Reed Smith In-depth

On September 2, 2021, the Court of Justice of the European Union (CJEU) handed down a landmark decision in which it held that the Investor-State Dispute Settlement mechanism provided for by the Energy Charter Treaty (ECT)1 is not applicable to intra-EU disputes.2 In the same decision, the CJEU also decided that the acquisition of a claim arising from an electricity supply contract does not constitute an “investment” under Articles 1(6) and 26(1) of the ECT.


The facts of the case date back to the late 1990s, against the backdrop of the liberalization of the former soviet economies. Ukrainian company Energoallians (Komstroy’s predecessor-in-interest) concluded two tripartite contracts for the supply of electricity.
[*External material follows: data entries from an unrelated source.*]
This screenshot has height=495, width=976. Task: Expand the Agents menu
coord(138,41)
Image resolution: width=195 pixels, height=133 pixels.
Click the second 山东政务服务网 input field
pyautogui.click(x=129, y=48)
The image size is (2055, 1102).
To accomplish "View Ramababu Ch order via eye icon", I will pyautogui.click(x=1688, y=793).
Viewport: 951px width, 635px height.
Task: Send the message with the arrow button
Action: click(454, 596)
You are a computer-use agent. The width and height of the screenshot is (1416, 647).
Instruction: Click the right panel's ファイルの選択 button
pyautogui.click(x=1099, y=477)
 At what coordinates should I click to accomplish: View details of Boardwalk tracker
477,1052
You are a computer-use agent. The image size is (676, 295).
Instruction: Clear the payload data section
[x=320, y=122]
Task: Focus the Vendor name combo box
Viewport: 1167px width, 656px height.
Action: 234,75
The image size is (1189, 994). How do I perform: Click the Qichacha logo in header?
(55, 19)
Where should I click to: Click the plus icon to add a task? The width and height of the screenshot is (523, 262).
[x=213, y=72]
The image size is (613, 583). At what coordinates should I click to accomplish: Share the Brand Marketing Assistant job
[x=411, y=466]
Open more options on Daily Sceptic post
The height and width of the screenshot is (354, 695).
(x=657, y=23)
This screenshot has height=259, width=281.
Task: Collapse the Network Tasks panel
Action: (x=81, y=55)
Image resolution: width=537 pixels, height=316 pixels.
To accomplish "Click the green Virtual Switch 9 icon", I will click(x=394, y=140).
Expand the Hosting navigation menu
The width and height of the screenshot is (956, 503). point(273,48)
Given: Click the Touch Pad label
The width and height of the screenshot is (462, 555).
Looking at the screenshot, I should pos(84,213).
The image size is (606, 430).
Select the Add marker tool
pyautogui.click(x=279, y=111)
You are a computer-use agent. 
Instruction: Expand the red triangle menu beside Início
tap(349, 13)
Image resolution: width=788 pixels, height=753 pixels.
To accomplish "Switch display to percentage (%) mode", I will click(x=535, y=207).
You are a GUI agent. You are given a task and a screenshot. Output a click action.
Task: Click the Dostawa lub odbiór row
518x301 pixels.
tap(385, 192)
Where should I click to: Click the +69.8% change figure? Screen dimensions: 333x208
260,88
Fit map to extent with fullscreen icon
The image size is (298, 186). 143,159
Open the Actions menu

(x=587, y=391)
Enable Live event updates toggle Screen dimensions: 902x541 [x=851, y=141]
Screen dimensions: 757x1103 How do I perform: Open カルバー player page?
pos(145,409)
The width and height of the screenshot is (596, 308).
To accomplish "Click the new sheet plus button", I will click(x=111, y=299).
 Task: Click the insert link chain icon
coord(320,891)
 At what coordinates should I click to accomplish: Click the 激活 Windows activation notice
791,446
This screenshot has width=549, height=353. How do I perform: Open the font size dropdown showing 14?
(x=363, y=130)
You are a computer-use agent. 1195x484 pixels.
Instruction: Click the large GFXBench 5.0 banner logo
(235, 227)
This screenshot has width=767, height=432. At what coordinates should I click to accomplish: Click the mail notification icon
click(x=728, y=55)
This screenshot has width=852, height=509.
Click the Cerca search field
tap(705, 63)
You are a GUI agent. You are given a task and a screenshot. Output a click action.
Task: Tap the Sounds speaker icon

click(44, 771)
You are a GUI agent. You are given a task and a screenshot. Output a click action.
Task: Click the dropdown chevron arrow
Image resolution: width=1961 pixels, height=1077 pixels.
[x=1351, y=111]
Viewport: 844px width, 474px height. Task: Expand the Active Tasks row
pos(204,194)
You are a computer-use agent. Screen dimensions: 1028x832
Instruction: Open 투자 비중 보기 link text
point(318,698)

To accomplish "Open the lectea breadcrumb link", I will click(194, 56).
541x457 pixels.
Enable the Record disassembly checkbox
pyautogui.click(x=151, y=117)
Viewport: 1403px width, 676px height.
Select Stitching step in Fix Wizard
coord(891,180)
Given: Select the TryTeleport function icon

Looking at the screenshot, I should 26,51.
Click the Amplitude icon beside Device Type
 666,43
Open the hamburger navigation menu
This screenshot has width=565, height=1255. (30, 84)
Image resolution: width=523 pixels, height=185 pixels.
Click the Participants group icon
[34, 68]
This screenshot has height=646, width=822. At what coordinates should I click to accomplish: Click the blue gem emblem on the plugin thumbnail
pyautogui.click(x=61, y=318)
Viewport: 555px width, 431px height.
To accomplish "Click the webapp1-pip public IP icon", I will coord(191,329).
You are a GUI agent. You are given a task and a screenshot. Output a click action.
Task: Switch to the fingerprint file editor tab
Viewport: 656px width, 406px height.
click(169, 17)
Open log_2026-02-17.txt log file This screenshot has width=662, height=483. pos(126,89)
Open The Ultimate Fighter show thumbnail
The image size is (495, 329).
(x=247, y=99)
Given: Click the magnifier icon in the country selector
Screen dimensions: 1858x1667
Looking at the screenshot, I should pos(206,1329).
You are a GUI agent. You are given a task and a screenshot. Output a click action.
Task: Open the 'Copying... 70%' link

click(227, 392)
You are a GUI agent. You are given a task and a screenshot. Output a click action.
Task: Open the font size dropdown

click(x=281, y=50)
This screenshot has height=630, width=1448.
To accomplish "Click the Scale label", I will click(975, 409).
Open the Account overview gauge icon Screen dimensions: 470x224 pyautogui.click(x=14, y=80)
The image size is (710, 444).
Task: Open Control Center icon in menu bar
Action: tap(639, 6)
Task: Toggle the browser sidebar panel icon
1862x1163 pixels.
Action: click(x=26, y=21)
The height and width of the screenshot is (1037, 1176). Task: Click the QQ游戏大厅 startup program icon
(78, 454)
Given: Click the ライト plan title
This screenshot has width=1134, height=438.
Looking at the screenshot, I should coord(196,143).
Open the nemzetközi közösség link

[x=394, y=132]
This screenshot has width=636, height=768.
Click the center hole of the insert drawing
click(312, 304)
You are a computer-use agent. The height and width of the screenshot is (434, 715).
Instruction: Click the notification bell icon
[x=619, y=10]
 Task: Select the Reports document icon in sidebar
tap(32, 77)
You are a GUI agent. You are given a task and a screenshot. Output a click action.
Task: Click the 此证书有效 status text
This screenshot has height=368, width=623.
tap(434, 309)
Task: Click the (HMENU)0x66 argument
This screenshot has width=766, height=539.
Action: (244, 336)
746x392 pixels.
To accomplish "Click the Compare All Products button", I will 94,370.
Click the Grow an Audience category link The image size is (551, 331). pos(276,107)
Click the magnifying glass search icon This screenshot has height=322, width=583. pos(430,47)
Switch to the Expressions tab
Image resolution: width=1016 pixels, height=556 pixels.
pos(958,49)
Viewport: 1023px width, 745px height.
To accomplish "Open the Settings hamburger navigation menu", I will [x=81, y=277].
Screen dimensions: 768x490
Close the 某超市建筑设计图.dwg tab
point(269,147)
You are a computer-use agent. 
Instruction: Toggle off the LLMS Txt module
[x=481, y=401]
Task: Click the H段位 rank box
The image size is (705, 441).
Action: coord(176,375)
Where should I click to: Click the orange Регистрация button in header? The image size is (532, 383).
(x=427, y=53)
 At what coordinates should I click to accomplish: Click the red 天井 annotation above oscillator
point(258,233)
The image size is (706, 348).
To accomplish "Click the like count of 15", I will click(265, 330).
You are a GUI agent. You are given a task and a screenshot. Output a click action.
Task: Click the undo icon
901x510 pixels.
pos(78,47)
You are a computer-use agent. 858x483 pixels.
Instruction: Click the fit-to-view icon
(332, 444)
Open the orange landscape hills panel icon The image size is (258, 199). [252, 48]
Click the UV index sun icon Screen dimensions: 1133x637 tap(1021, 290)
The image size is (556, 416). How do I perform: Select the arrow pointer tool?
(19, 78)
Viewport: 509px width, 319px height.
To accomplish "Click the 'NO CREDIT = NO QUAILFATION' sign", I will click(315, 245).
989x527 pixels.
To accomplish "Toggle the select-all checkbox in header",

Under the contracts, Energoallians was to purchase electricity from Ukrenergo and resell it to Moldtranselectro, the Moldovan State-owned company in charge of operating the Moldovan power grid, via Derimen, a British Virgin Islands company. Shortly afterward, Moldtranselectro defaulted. Ultimately, Derimen assigned the contractual claim against Moldtranselectro to Energoallians.

A dispute arose between the parties regarding the payment of Moldtranselectro’s debt. Energoallians argued that certain actions taken by the Republic of Moldova – which had an impact on the recovery of the claim – constituted a violation of the State’s obligations under the ECT, as well as under the 1996 Ukraine-Moldova bilateral investment treaty (BIT). Energoallians consequently commenced arbitration proceedings in Paris.

The arbitral award rendered in 2013 ordered Moldova to pay to Energoallians US$46.5 million. Shortly thereafter, Ukrainian company Komstroy bought Energoallians, acquiring the rights to the award. Moldova challenged the award before the Paris Court of Appeal, claiming that the tribunal had wrongly declared itself competent and that the award was contrary to international public policy.